The European Commission said on July 27 it is giving Warsaw three months to fix Poland's constitutional crisis, as Brussels moved one step closer to unprecedented sanctions.
The European Commission has been investigating since January whether Warsaw's actions over the country's Constitutional Tribunal (TK) comply with the EU’s principles of the rule of law. The probe was triggered by the ruling Law and Justice (PiS) party’s new rules on the functioning of the court, which the government said was an attempt to prevent the TK from interfering with reforms. The court has been virtually frozen since.
Commission Vice President Frans Timmermans stated on July 27 that Poland has three months to tackle the problem. Like the US, Brussels made it clear that it rejects as cosmetic Poland's recent attempt to solve the impasse. Poland passed a new law on the TK shortly before the Nato summit in early July, in apparent attempt to silence criticism, but it was did little to convince the US and EU.
“The commission has assessed the [new] law and reaches the conclusion that a number of important issues of concern remain,” Timmermans told a news conference in Brussels.
The key unresolved issue remains the government’s refusal to publish a TK ruling in March that PiS’ first attempt to regulate the tribunal to its liking was unconstitutional. PiS has refused to accept that verdict, which constitutionally means the court has all but ceased to function as a brake on the government. The ruling party’s subsequent attempts to end the crisis have made sure not to acknowledge the March ruling.
The commission also said Poland must respect TK rulings on any future attempts to reform the tribunal, as well as “refrain from actions and public statements which could undermine the legitimacy and efficiency of the Constitutional Tribunal.”
The recommendations and deadline mean the EU moves another step closer to sanctioning Poland in line with the Article 7 of the Treaty of the European Union. The 'nuclear option' under that article is to suspend a member state’s voting rights in the bloc, but it has never been used before.
Given the euroscepticism and crises currently tearing at the EU, it seems unlikely such a step could be seriously contemplated now either. Poland appears convinced, and continues to stick to its guns.

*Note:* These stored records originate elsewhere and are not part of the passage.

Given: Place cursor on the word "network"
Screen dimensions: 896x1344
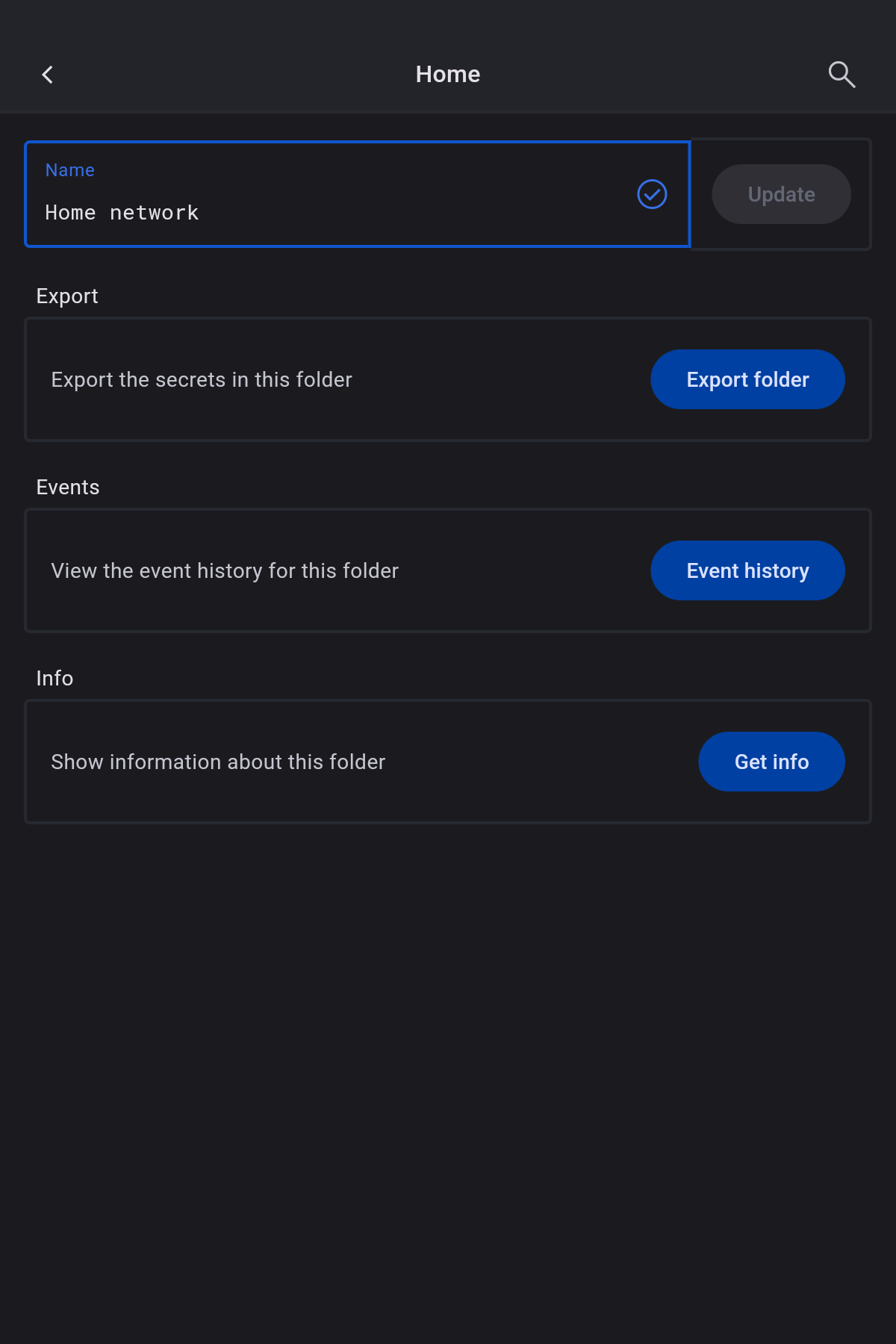Looking at the screenshot, I should [155, 214].
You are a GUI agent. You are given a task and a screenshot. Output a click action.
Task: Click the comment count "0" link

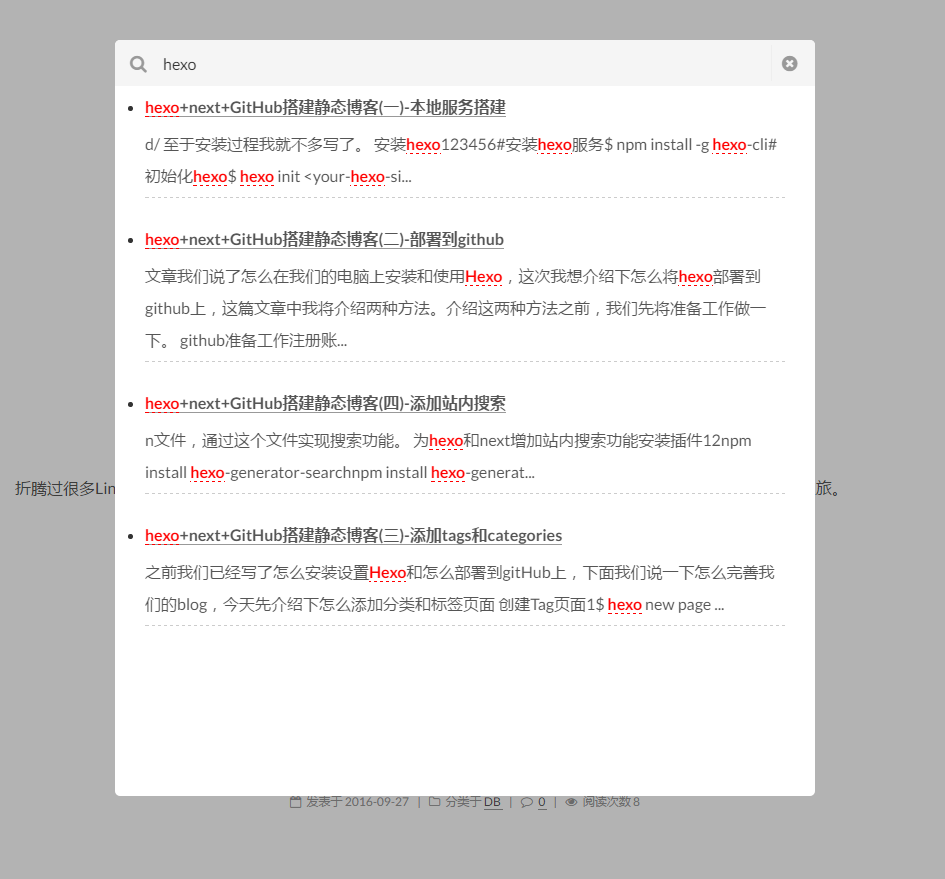point(542,802)
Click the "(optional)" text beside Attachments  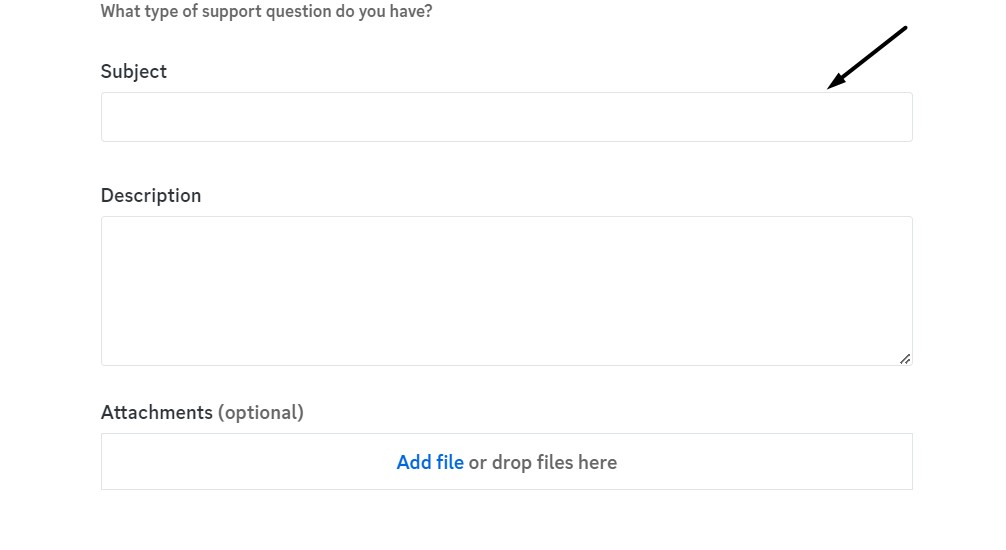pos(261,412)
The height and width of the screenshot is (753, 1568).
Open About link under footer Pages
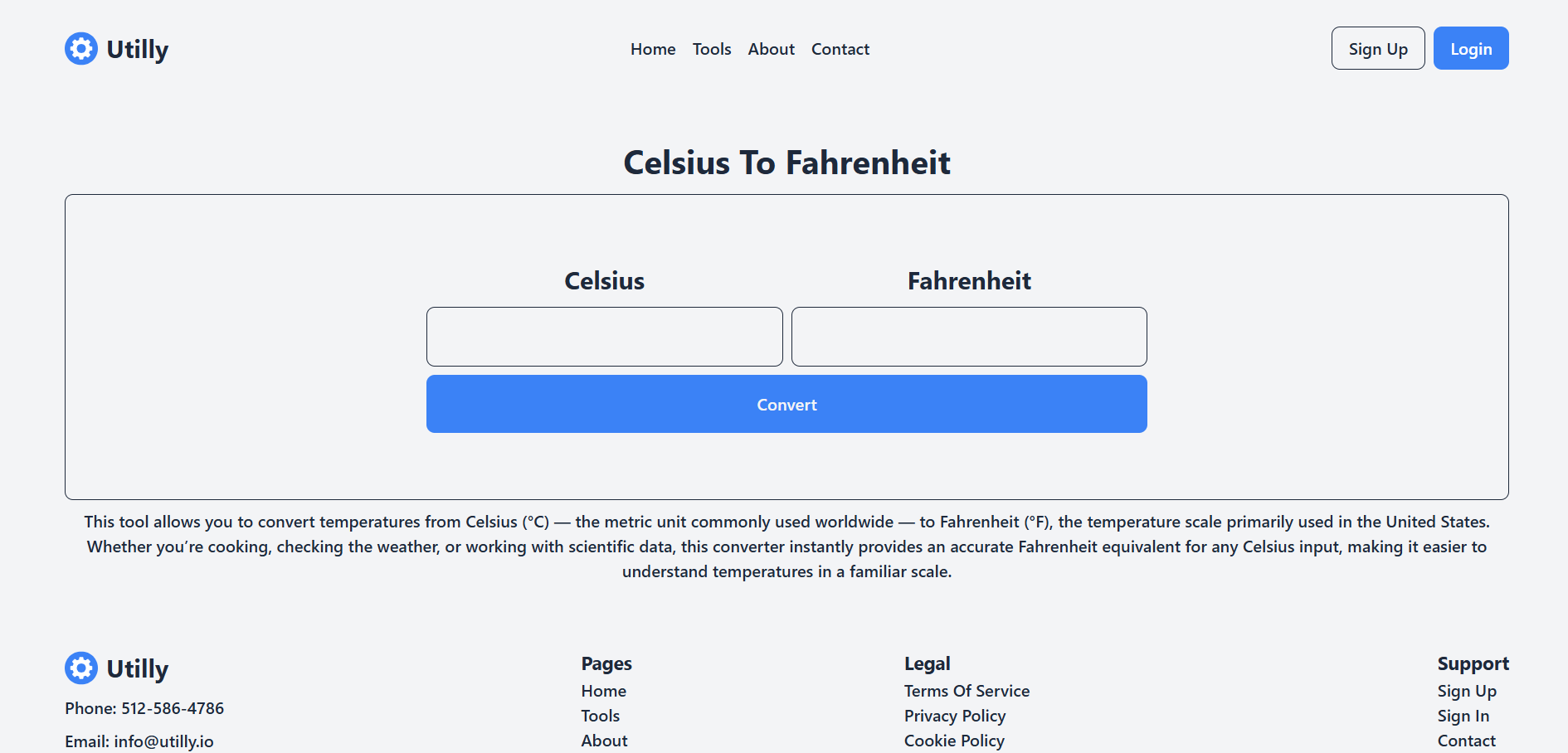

In response to the European Commission's latest statement, Warsaw claims that the EU executive itself is perhaps in violation of the bloc's laws.
“This decision [to issue the recommendations] raises questions about the [commission’s] adherence to the principle of sincere cooperation with the governments of the member states, referred to in the Treaty," the foreign affairs ministry said in a statement.
The ministry also insists the commission is in danger of losing its authority and that its actions are "premature,“ coming, as they have, before the latest bill on the TK has gone through the legislative process. That said, the legislation now only waits the signature of the president, and is not expected to undergo any changes.
While PiS likes to present the constitutional crisis as an internal affair over which the EU should have no say, Warsaw is likely to continue to suffer economic repercussions while the crisis persists, Erste analysts suggest.
“Underlying political risks are likely to keep the [bonds] spread vs. Bunds at elevated level," they write. "In case of persistence of the conflict, we cannot rule out further rating agency actions, especially if Poland proceeds with implementing elections promises such as FX loan conversion plan or lowering retirement age."